TASK TO CARRY OUT:
Copy each line of the records below verbatim, from the first to the last.

RECORDS SHOWN:

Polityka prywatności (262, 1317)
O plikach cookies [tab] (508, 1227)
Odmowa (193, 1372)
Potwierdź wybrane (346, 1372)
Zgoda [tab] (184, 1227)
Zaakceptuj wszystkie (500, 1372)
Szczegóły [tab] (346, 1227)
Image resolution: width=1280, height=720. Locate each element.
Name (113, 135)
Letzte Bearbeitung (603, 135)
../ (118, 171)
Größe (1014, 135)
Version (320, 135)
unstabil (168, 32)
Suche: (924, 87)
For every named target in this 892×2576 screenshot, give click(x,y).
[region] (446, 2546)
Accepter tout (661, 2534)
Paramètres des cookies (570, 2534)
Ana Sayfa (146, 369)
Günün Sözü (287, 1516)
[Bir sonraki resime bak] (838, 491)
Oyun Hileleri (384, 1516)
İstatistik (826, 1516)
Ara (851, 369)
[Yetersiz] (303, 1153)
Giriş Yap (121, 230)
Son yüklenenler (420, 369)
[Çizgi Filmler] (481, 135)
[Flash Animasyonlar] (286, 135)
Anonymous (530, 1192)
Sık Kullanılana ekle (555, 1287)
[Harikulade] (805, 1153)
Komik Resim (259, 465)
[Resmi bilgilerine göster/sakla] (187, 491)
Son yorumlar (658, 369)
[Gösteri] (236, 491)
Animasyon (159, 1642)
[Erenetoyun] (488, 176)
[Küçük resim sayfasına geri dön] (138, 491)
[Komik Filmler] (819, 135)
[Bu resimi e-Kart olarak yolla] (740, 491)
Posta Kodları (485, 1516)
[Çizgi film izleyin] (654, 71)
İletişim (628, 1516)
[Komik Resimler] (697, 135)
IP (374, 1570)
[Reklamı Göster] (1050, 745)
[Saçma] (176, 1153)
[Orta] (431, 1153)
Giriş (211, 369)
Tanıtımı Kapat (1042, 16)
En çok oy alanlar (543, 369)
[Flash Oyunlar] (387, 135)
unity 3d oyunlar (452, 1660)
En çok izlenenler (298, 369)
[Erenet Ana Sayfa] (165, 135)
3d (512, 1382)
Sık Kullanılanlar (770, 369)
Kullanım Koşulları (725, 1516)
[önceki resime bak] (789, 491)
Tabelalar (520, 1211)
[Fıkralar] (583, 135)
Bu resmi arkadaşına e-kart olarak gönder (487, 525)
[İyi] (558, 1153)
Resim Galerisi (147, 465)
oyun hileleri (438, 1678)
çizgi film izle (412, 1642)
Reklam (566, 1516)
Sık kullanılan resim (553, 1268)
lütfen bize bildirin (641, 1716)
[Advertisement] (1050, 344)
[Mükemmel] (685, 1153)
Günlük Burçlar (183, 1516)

SOLUTION FOR THIS EXERCISE:
Polityka prywatności (262, 1317)
O plikach cookies [tab] (508, 1227)
Odmowa (193, 1372)
Potwierdź wybrane (346, 1372)
Zgoda [tab] (184, 1227)
Zaakceptuj wszystkie (500, 1372)
Szczegóły [tab] (346, 1227)
Image resolution: width=1280, height=720. Locate each element.
Name (113, 135)
Letzte Bearbeitung (603, 135)
../ (118, 171)
Größe (1014, 135)
Version (320, 135)
unstabil (168, 32)
Suche: (924, 87)
For every named target in this 892×2576 screenshot, give click(x,y).
[region] (446, 2546)
Accepter tout (661, 2534)
Paramètres des cookies (570, 2534)
Ana Sayfa (146, 369)
Günün Sözü (287, 1516)
[Bir sonraki resime bak] (838, 491)
Oyun Hileleri (384, 1516)
İstatistik (826, 1516)
Ara (851, 369)
[Yetersiz] (303, 1153)
Giriş Yap (121, 230)
Son yüklenenler (420, 369)
[Çizgi Filmler] (481, 135)
[Flash Animasyonlar] (286, 135)
Anonymous (530, 1192)
Sık Kullanılana ekle (555, 1287)
[Harikulade] (805, 1153)
Komik Resim (259, 465)
[Resmi bilgilerine göster/sakla] (187, 491)
Son yorumlar (658, 369)
[Gösteri] (236, 491)
Animasyon (159, 1642)
[Erenetoyun] (488, 176)
[Küçük resim sayfasına geri dön] (138, 491)
[Komik Filmler] (819, 135)
[Bu resimi e-Kart olarak yolla] (740, 491)
Posta Kodları (485, 1516)
[Çizgi film izleyin] (654, 71)
İletişim (628, 1516)
[Komik Resimler] (697, 135)
IP (374, 1570)
[Reklamı Göster] (1050, 745)
[Saçma] (176, 1153)
[Orta] (431, 1153)
Giriş (211, 369)
Tanıtımı Kapat (1042, 16)
En çok oy alanlar (543, 369)
[Flash Oyunlar] (387, 135)
unity 3d oyunlar (452, 1660)
En çok izlenenler (298, 369)
[Erenet Ana Sayfa] (165, 135)
3d (512, 1382)
Sık Kullanılanlar (770, 369)
Kullanım Koşulları (725, 1516)
[önceki resime bak] (789, 491)
Tabelalar (520, 1211)
[Fıkralar] (583, 135)
Bu resmi arkadaşına e-kart olarak gönder (487, 525)
[İyi] (558, 1153)
Resim Galerisi (147, 465)
oyun hileleri (438, 1678)
çizgi film izle (412, 1642)
Reklam (566, 1516)
Sık kullanılan resim (553, 1268)
lütfen bize bildirin (641, 1716)
[Advertisement] (1050, 344)
[Mükemmel] (685, 1153)
Günlük Burçlar (183, 1516)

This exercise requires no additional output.